It seems from your notation and the second part of your question that you are summing over the prime divisors. In that case there is no need to mention $k$ and one can get arbitrarily close to 1. There is an infinite sequence $2,3,5,7,11,29,127,1931,309121,47777896349 \dots$ where each term is the smallest prime not already listed which keeps $\sum \frac{1}{p+1}$ strictly less than 1. The sum for $2,3,5,7,11,23$ is exactly 1. Curiously, the partial sums starting with $\frac{3}{4}$ have the form $\frac{t-1}{t}$ until about the 11th term.

Your the lead in of your second question could be reworked into: 

Pick a prime $p=p_1$ and consider  $\sum_{i=1}^{n}\frac{1}{p_i+1}$ where the $p_i$ are consecutive primes and $n=n(p)$  is the largest integer which keeps the sum under 1.

 $n(2)=5,n(3)=13,n(5)=37,n(7)=84,n(11)=171$ (The 171 primes from 11 to 1039 have $\sum \frac{1}{p+1}$ about $1-\frac{1}{5261}$. The 290 primes from 13 to 1933 have $\sum \frac{1}{p+1}$ about $1-\frac{1}{10179}$). Based on very limited evidence, it seems possible that $1-\sum_{i=1}^{n}\frac{1}{p_i+1}>\frac{1}{n^2}$ for $n>n(7)=84$. However I certainly can't rule out it being freakishly close to 1.

(Saved entries)

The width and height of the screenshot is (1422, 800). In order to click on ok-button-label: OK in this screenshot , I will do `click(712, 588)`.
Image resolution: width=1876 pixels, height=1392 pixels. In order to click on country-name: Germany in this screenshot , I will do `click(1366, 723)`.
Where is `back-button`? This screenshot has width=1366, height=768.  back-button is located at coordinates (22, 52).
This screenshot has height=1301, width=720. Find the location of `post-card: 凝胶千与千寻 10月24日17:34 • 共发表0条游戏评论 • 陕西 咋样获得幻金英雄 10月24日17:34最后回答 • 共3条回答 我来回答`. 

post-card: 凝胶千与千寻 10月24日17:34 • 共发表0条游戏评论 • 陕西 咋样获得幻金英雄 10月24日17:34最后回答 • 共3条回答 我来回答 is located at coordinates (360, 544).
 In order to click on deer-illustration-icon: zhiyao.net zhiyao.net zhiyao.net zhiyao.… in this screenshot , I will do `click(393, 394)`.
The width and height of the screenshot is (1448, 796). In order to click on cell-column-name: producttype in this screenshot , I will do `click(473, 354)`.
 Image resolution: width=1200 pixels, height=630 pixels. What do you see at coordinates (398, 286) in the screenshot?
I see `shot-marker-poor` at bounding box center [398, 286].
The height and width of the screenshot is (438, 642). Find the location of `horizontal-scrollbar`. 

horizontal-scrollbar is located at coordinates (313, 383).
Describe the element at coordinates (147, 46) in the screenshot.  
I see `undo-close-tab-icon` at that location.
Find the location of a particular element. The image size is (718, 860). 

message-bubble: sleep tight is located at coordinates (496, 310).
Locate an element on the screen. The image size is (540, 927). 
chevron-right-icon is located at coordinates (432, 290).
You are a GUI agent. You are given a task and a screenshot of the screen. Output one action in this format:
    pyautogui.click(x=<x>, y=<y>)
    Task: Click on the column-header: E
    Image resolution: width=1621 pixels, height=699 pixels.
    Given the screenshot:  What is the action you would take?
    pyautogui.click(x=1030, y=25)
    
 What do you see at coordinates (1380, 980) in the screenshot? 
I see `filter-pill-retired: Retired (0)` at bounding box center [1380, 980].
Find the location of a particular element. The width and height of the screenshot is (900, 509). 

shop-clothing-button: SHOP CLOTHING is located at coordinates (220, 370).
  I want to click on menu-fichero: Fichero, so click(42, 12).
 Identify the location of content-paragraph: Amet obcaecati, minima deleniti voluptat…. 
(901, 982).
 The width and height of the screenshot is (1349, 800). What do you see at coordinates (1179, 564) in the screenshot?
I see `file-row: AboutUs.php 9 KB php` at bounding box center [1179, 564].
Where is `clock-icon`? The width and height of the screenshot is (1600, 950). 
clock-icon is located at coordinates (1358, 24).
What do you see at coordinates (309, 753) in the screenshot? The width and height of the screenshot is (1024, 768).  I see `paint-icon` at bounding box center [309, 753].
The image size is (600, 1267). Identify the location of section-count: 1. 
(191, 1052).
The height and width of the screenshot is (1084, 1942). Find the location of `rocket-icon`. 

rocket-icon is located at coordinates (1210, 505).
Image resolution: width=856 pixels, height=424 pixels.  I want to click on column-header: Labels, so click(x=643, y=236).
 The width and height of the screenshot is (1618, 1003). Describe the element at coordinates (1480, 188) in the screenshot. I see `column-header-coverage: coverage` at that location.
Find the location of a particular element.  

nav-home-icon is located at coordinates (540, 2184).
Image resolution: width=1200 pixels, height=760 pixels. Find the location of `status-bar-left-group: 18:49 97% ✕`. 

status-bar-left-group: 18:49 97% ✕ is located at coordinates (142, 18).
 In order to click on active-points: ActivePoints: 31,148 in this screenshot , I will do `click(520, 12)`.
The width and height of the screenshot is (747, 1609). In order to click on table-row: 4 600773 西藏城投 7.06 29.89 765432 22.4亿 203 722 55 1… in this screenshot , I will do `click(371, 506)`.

Assignment ▸
According to the passage on sums over primes, what is the sum of 1/(p+1) over the primes 2, 3, 5, 7, 11, and 23? The listing is not needed for the task.

Worked solution ▸
It is exactly 1.